AIB has become the first of the big mortgage lenders to increase its fixed-rate mortgage rates.

It made its announcement at lunchtime today, around about the time the now former UK Chancellor, Kwasi Kwarteng, acknowledged his sacking.

The now notorious 'mini-Budget' which he, alongside his Prime Minister Liz Truss, launched just three weeks ago, crashed sterling and doubled UK bond rates.

It caused panic for mortgage lenders who withdrew offers and pushed up rates.

The two events are, of course, unrelated.

But the movement towards higher borrowing rates here and in other markets like the UK is unstoppable.

The UK’s route has been spectacular and dramatic, involving many twists and turns.

It’s taken on the grim plot of a Jacobean tragedy.

The move towards higher rates here has been slower with fewer fireworks.

It’s more like the streaming service drama that becomes more predictable with every instalment.

In case you haven’t noticed, inflation for lots of reasons has escalated to the point that central banks from the US Federal Reserve to the Bank of England to the European Central Bank (ECB) have all switched to full hawk mode.

They are all now committed to increasing interest rates to throttle inflation which is currently running at 10%.

The ECB has already increased its rates by 0.5% in July and 0.75% in September.

But ongoing inflationary pressure has led to increased speculation that it will increase interest rates by another 0.75% at its next Governing Council meeting in two weeks’ time.

This would see its deposit rate double.

There would also be an immediate effect on those holding tracker mortgages.

Broader mortgage lending rates are indirectly influenced by the rates set by the ECB.

They are also influenced by the longer-term rates in the bond markets.

These rates are set by the market.

At the start of this year, the yield on ten-year Irish government bonds was 0.25%.

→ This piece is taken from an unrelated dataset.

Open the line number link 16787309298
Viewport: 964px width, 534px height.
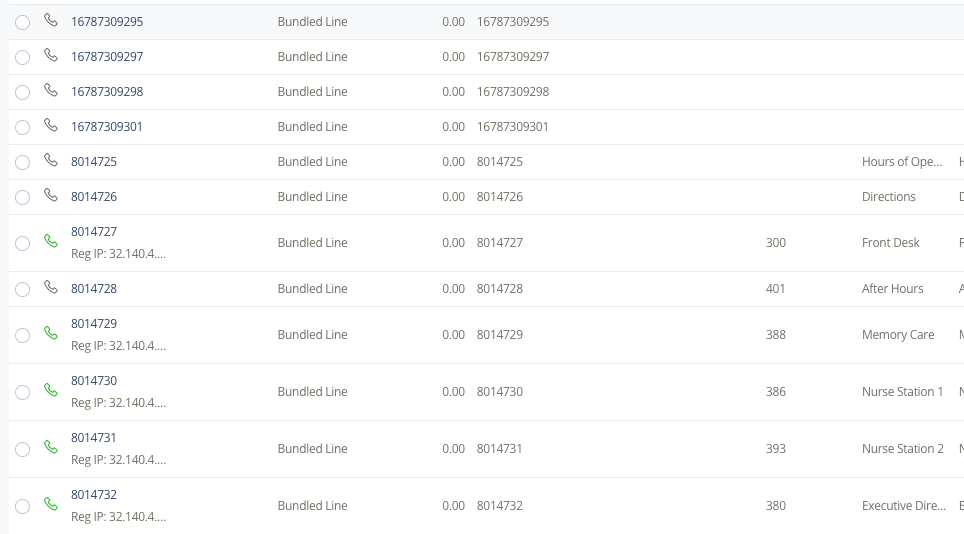click(x=107, y=92)
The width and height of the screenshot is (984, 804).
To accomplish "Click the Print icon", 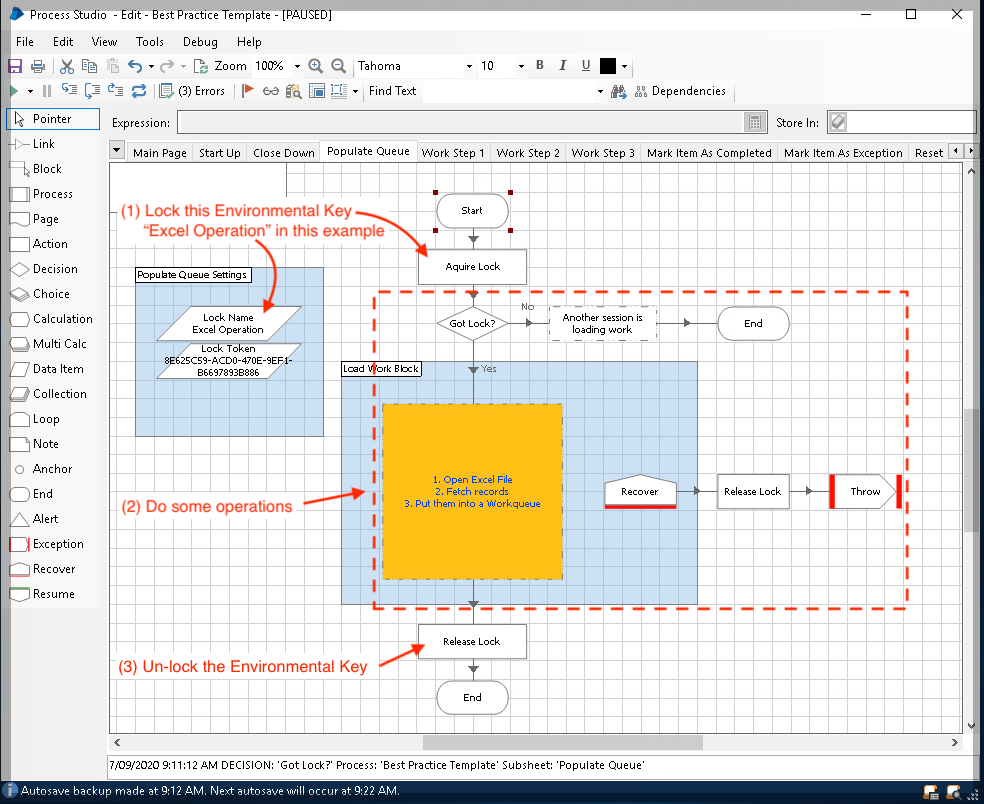I will (38, 67).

The current yield is around 2.8%.

That’s a big jump but broadly tracks movements across other euro area countries.

The shift is explained mostly by inflation.

When there’s more inflation, an investor will want a greater return for their money.

And, it increases the possibility of higher interest rates for deposits which offer a safer alternative to investing in bonds.

This is another reason the yield demanded by bond investors goes up.

Add more risk, whether that’s the size of your national debt or the economic policies your government is intending to pursue, and the yield is likely to increase further.

The yield on UK ten-year bonds is currently just over 4%.

The UK had an added complication involving the investment position of its pension funds which added to its recent market turmoil.

The latest retail interest rates, published just this week by the Central Bank, showed how little new fixed mortgage rates had changed in the Irish market up to the end of August, despite one half a percentage point increase in rates from the ECB and the likelihood of further increases.

In fact, they were lower by thirteen basis points – or 0.13% - than they were in August 2021.

It even led the Irish banking system to slip from its usual position as the most or second-most expensive country in which to get a mortgage in the euro area (we’ve been vying with Greece for this dubious honour for the past decade) to being just the eighth most expensive.

Alas, with AIB’s decision (to be soon followed by others, no doubt) we’ve now clearly entered the era of higher rates.

Central Bankers call it the 'normalisation of monetary policy’.

At least we’ve been spared the drama.